Assignment - In the material below, how many lines contain the word "width"? The reply must be that number alone.

Material to process -

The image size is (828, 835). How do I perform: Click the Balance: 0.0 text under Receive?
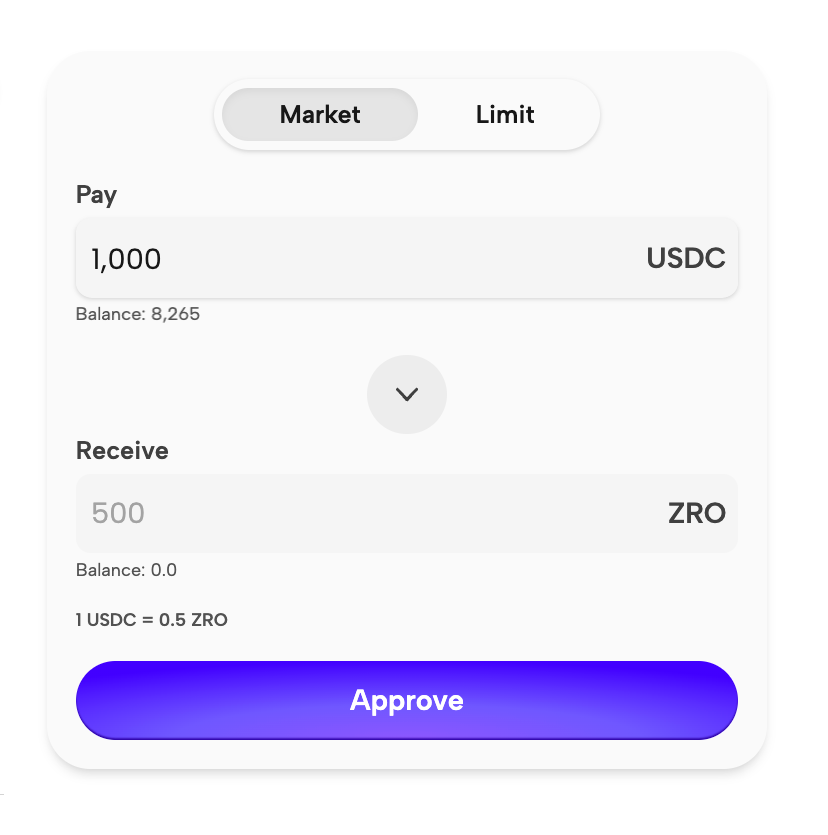[x=126, y=570]
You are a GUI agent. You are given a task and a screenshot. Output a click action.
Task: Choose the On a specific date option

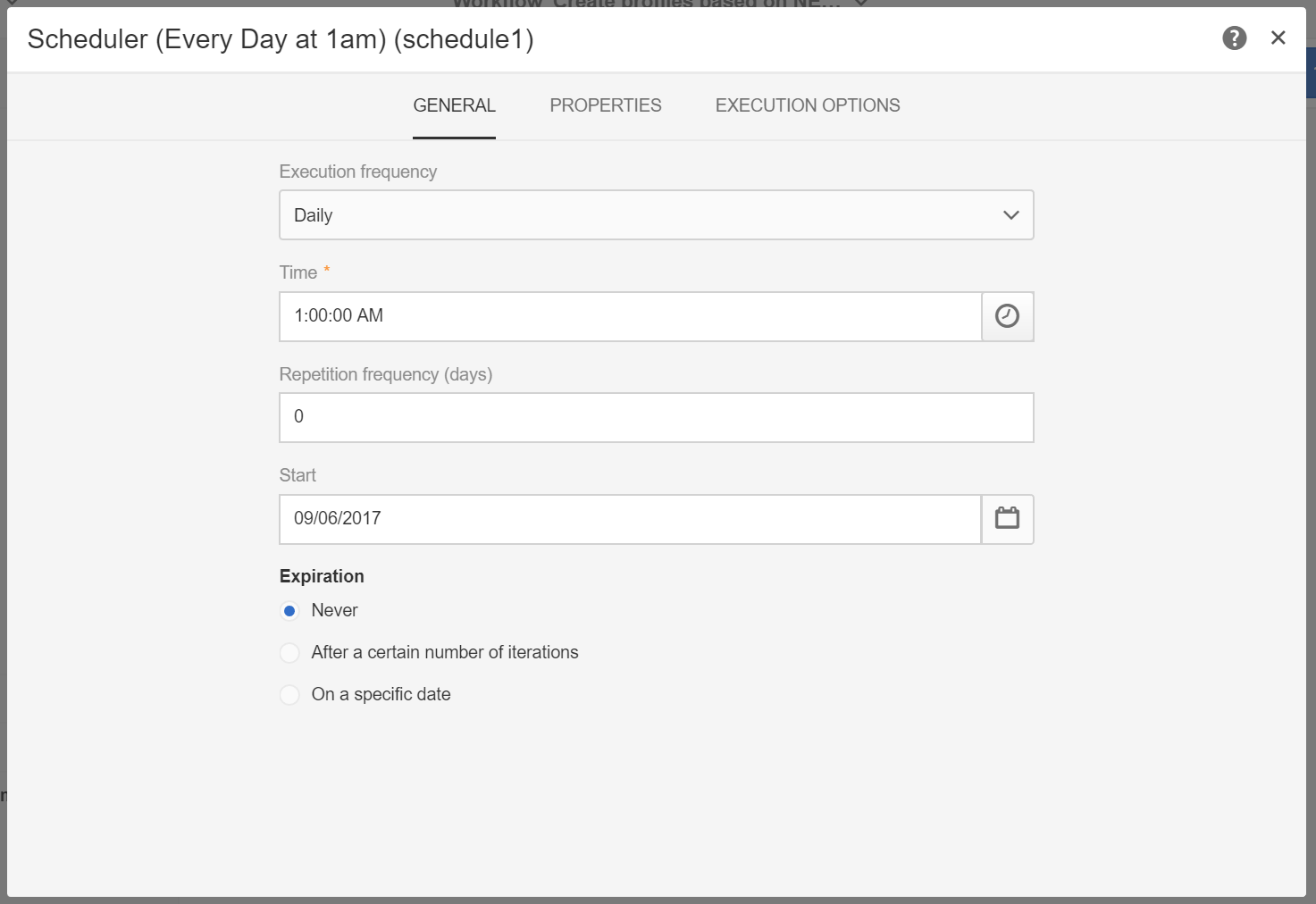[289, 695]
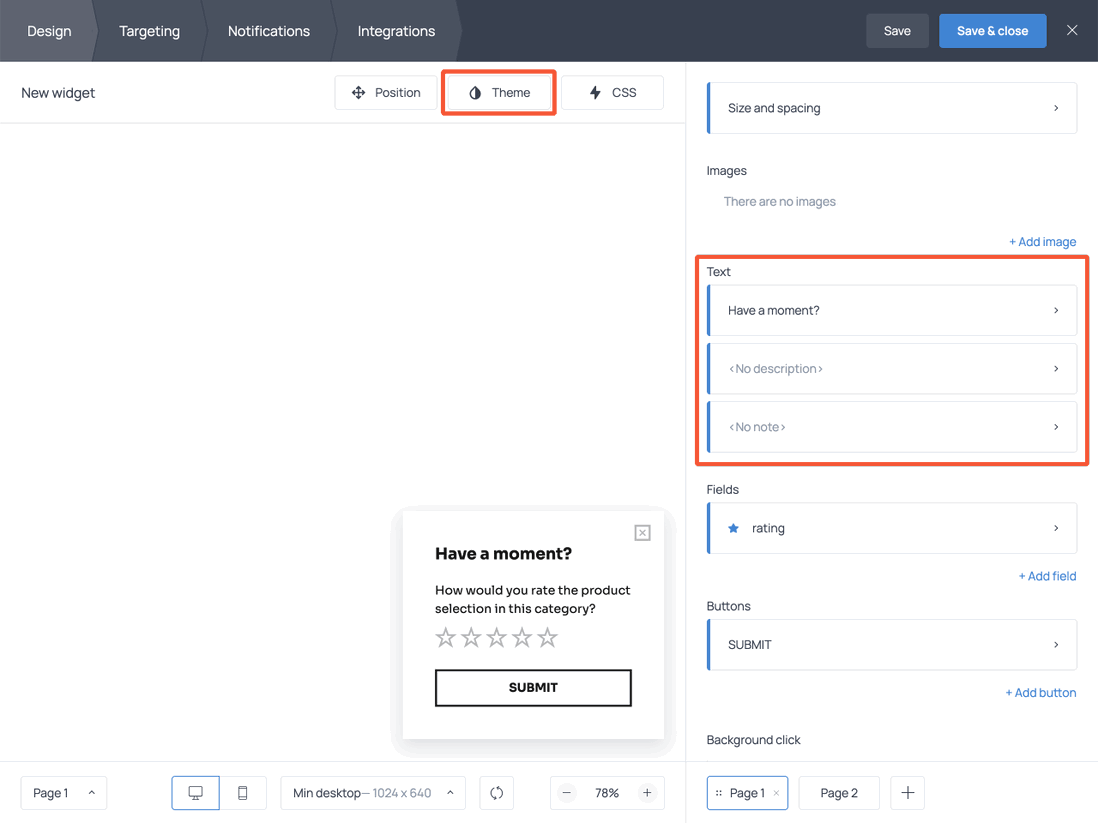Click the Add field link

1047,575
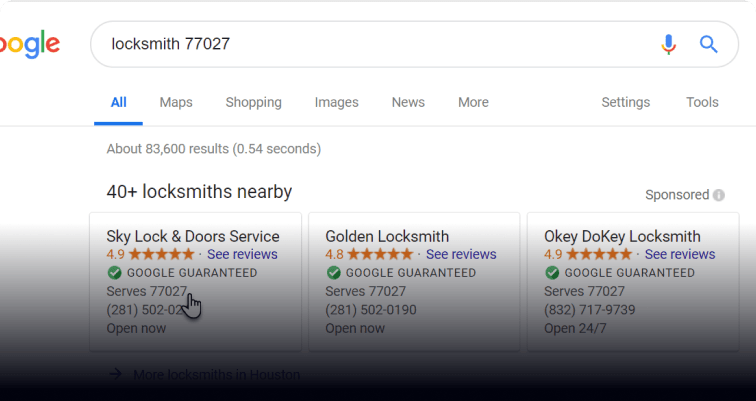Open the Okey DoKey Locksmith listing title

click(x=622, y=237)
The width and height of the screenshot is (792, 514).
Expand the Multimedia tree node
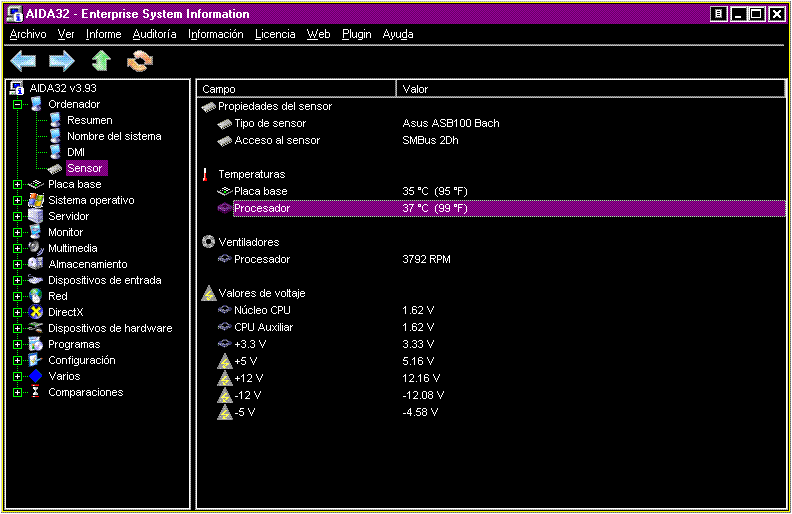18,248
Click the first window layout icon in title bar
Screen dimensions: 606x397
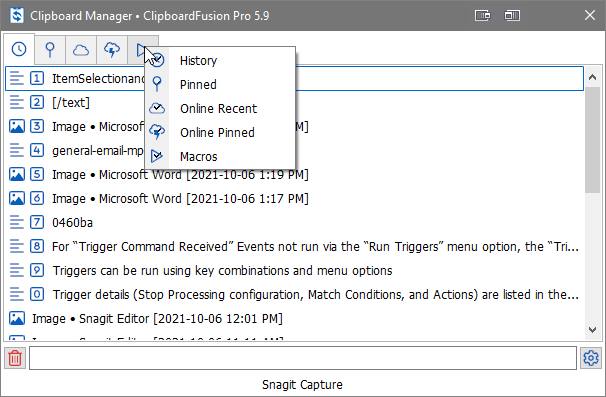482,15
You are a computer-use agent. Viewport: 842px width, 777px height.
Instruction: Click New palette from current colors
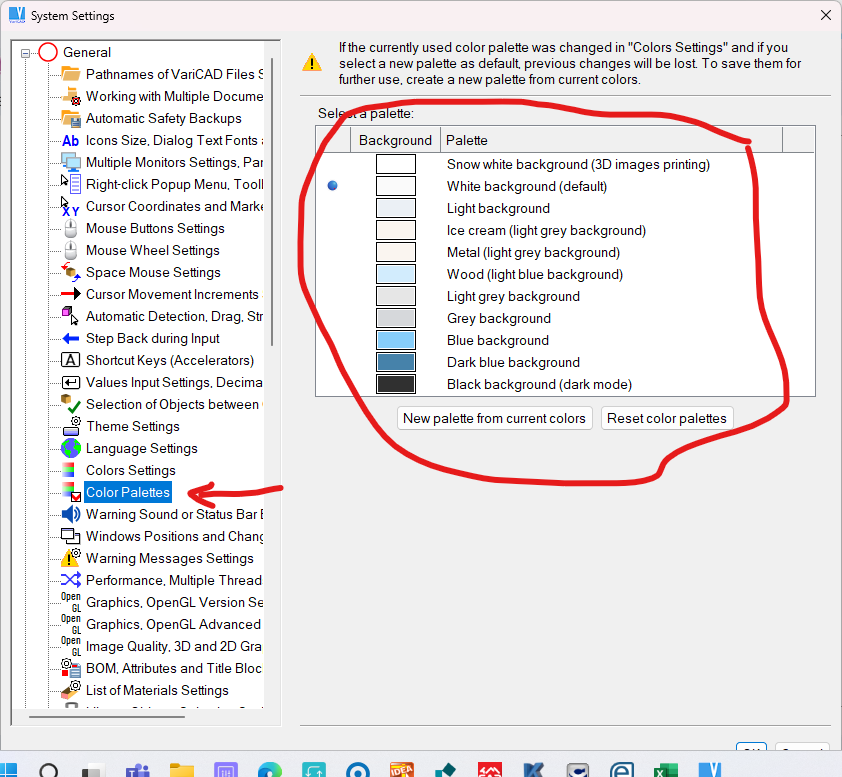point(494,418)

Solution to this exercise - 2